Aired June 9, 2003 - 20:10   ET


ANDERSON COOPER, CNN ANCHOR: There was remarkable scene at New York City book stores today. Some people lined up before midnight to get the very first copies of a new book. Of course you know what we were talking about. Later when the author showed up to sign some autographs, there were crowds, reporters, police barricades. If you're saying to yourself, I didn't think the new "Harry Potter" book was out for bra couple of more weeks, you're right. This was the new Hillary Clinton book, of course.
And yes, it is causing something of a sensation as well as an image problem for a certain ex-president. Now that his wife is reminding us of his short-comings, what about his own future? Here to talk about how Bill Clinton's adjusting to life outside the spotlight is Jake Tapper.
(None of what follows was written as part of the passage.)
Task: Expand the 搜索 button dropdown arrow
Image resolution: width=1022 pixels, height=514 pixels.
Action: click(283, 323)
He's a national correspondent for, also written an article about the ex-president for "Radar" magazine and a very interesting, fine article it was.


COOPER: How do you think the president is responding to his wife's book?
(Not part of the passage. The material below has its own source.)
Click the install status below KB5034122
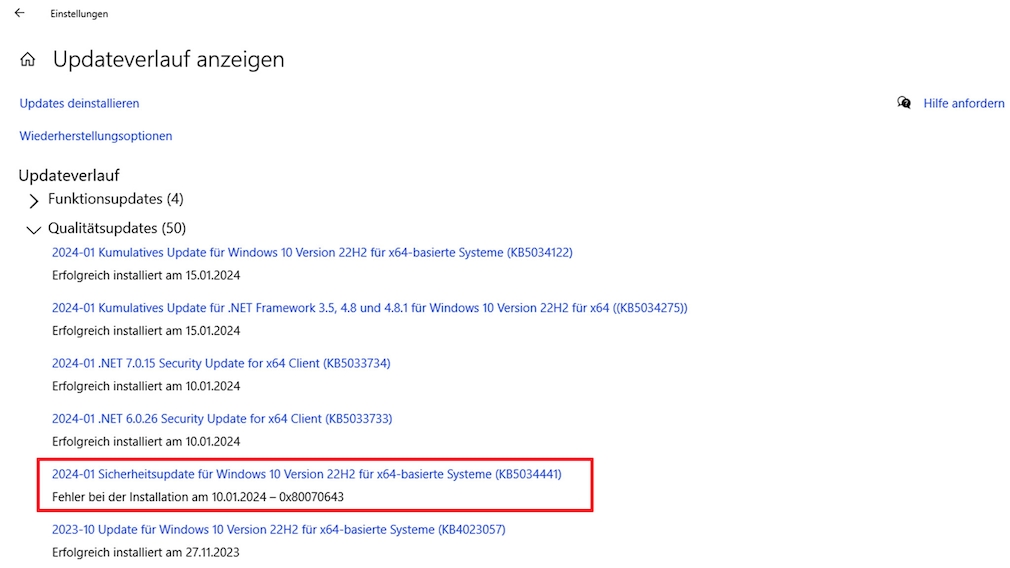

TAPPER: Well, it's got to be mixed feelings for him, I think. He's very proud of her, obviously. Very supportive. The book is doing very well. She's on the front cover of "TIME" magazine, No. 2 on Amazon.

And yet, most of the juiciest tidbits are about how he lied to her. And although I did get a copy of the book today and there are 439 pages before Monica Lewinsky's name is mentioned, you've got to believe that there are a lot of people are flipping to the index and looking in the "L"s before they open the book.

COOPER: The pressure is really on him now for his book to get done.

TAPPER: Yes, well, his book is due in 2005. And from what I understand he's sitting in Chappaqua, writing it out in long hand...

COOPER: Really?

TAPPER: Yes. And I wonder if it will be on time. He's not known for being on time, of course.

COOPER: He's having -- I mean your article in "Radar" was sort of interesting because it was sort of profiling his post-presidential life. And, I mean it sort of gave a picture of someone having kind of a difficult time adjusting. Tell us about it.

TAPPER: Well, he's always been a guy who enjoyed the glitz and celebrities and Hollywood. But during his presidency, he was able to dabble in you know celebrity-hood, hang out with Whoopie Goldberg, Sharon Stone, whomever. While at the same time he was the president he was accomplishing a great deal for the nation whether he backed what he was doing or not.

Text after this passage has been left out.